Mr Marshall met on-site with Lower Creek residents and Armidale Regional Council’s Interim Administrator Viv May and Acting General Manager John Rayner this week, all agreeing the road condition and maintenance has fallen short through lack of expertise and funding over the past 11 years of council ownership.

 

“This road has been a real burr under the saddle for the long-suffering residents along the road, particularly those in the Lower Creek area,” Mr Marshall said.

 

“They feel, quite rightly, that the world has forgotten them because they are in a remote area between the electorates of Northern Tablelands and Oxley, between the boundary of the Armidale Regional Council local government area and the Kempsey shire local government area.

 

“The residents of Lower Creek live at the bottom of Kempsey Road.
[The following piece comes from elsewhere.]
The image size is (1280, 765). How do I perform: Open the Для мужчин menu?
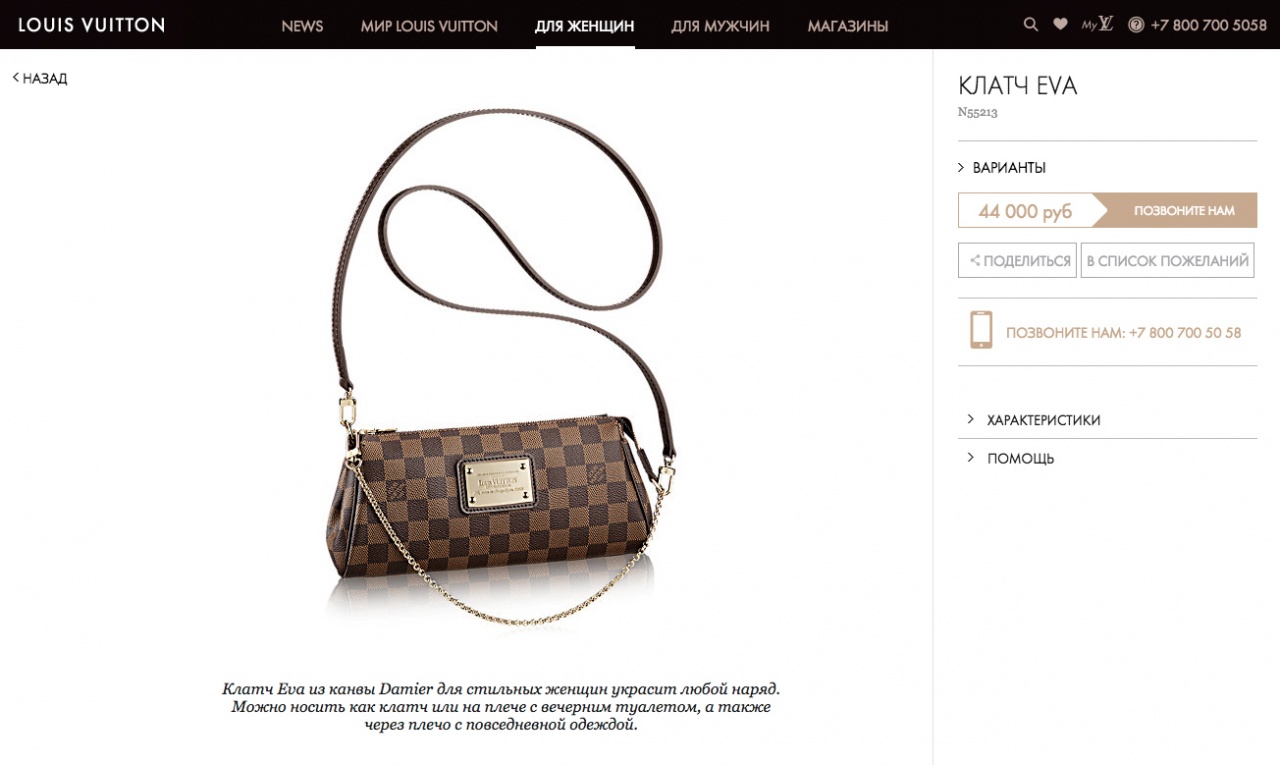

Kempsey Road used to be a regional road under the road classification system, until 2009 when the former Government – at the stroke of a pen and without notice—handed the road back to the then Armidale Dumaresq Council, with no money and no notice, and said, ‘It’s all yours, guys; good luck’.

 

“Unfortunately, and with respect, the road was simply beyond the ability, and the financial means, of the council to look after.”

 

Mr Marshall said that after 11 years, the road is in a worse condition today than the day it was handed it to the council, despite the allocation in recent years of significant funding to upgrade the road.

 

“In the past couple of years councils received $4.6 million through the Fixing Country Roads program to fix the big hill section; $500,000 from the Federal Government’s Drought Communities Program for the Oakey River stage of the road; $440,000 from the Fixing Country Roads program round one; and $212,000 from the Federal Stronger Regions Fund,” he said.

 

“Last year a substantial amount of those grant monies had been spent before bushfires raged through the Jeogla and Lower Creek areas, followed shortly afterwards by a massive deluge of rain and flooding, which washed away much of the preliminary roadworks, including bitumen seal.

 

“Now council is trying, with very limited engineering expertise within its ranks – with respect to the council – to reinstate the road to its pre-fire and storm damage and then resume expending some of the grant money.”

 

Mr Marshall will work with the council to firstly remove the restrictions and get heavy vehicles and high-mass vehicles back on the road, and ensure there is engineering support for the council to manage the project properly.

 

“I have approached the Minister for Regional Transport and Roads Paul Toole and requested that Transport for NSW allows one of its engineers to be seconded to Armidale Regional Council to be a project manager,” Mr Marshall said.

 

“It is important that council has the expertise to properly use the grant money so that we are not wasting taxpayer money and getting another poor result for the community.

 

“Secondly, at the last election the Government committed to retake Kempsey Road for the State road network and to reclassify it as a regional road as it should have always remained.

 

“That process will take approximately 12 months, but in the meantime I want someone from Transport for NSW running this project because after that time it is going to be an asset of the State.

 

“I will not stop until it is upgraded and the people of Lower Creek get what they deserve, which is quality road access in and out of their place of residence.”